Government restrictions have hit almost every business in the arts and recreation sector – 94 per cent – the Australian Bureau of Statistics reports on Monday.
And five in six operators in the sector say demand has dropped and their cash flow has taken a serious hit.
About three in five arts businesses have applied for the JobKeeper wage subsidy. Those who didn’t apply were the most likely to say none of their employees met the eligibility criteria.
Many have pointed out that the nature of work in the arts – often with lots of short-term contracts – means few people in the industry would have been with a single employer for longer than 12 months and thus be eligible for the subsidy scheme.
Last week’s ABS data showed arts was the only sector where fewer than half of businesses were currently operating.
The only sector with a higher proportion of businesses reporting a drop in demand was accommodation and food services.
Three-quarters of accommodation and food providers had applied for the JobKeeper scheme.
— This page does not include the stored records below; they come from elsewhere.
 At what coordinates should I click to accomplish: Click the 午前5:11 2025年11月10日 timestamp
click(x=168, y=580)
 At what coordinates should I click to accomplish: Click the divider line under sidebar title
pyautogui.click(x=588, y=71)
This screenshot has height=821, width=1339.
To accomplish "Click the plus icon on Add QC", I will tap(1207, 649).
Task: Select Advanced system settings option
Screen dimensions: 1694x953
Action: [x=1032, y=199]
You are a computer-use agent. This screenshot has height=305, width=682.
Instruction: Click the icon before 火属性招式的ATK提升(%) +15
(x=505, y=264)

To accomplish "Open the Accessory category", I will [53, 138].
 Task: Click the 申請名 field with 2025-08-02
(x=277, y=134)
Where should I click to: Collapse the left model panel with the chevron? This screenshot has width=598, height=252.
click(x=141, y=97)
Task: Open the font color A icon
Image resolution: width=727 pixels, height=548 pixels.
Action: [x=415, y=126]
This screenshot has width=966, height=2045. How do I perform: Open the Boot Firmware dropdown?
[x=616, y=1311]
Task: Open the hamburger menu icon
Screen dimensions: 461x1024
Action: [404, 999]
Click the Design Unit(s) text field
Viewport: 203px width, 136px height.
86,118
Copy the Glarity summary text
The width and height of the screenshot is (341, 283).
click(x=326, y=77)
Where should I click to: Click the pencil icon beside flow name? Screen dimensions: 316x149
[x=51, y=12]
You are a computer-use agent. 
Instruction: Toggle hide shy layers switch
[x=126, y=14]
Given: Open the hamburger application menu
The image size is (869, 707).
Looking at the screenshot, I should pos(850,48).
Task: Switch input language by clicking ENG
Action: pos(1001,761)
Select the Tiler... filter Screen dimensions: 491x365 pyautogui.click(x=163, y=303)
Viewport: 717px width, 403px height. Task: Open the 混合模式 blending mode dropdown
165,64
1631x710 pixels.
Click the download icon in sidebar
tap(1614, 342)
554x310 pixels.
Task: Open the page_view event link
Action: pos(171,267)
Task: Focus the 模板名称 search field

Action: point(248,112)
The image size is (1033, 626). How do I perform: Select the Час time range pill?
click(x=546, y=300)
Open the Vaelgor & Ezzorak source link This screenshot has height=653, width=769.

Across the board, three in five businesses say they have or will register for the scheme, and more than two in five said the government’s wage subsidy offer had influenced their decision to keep staff on during the downturn.
While nearly three-quarters of businesses expect to face a hit to cash flow over the next two months, fewer than one in 10 said this was behind their decision not to apply for JobKeeper.
Meanwhile, the number of jobs advertised more than halved in April – record monthly drop – new figures from ANZ showed.
Building approvals also fell, dipping by four per cent in March.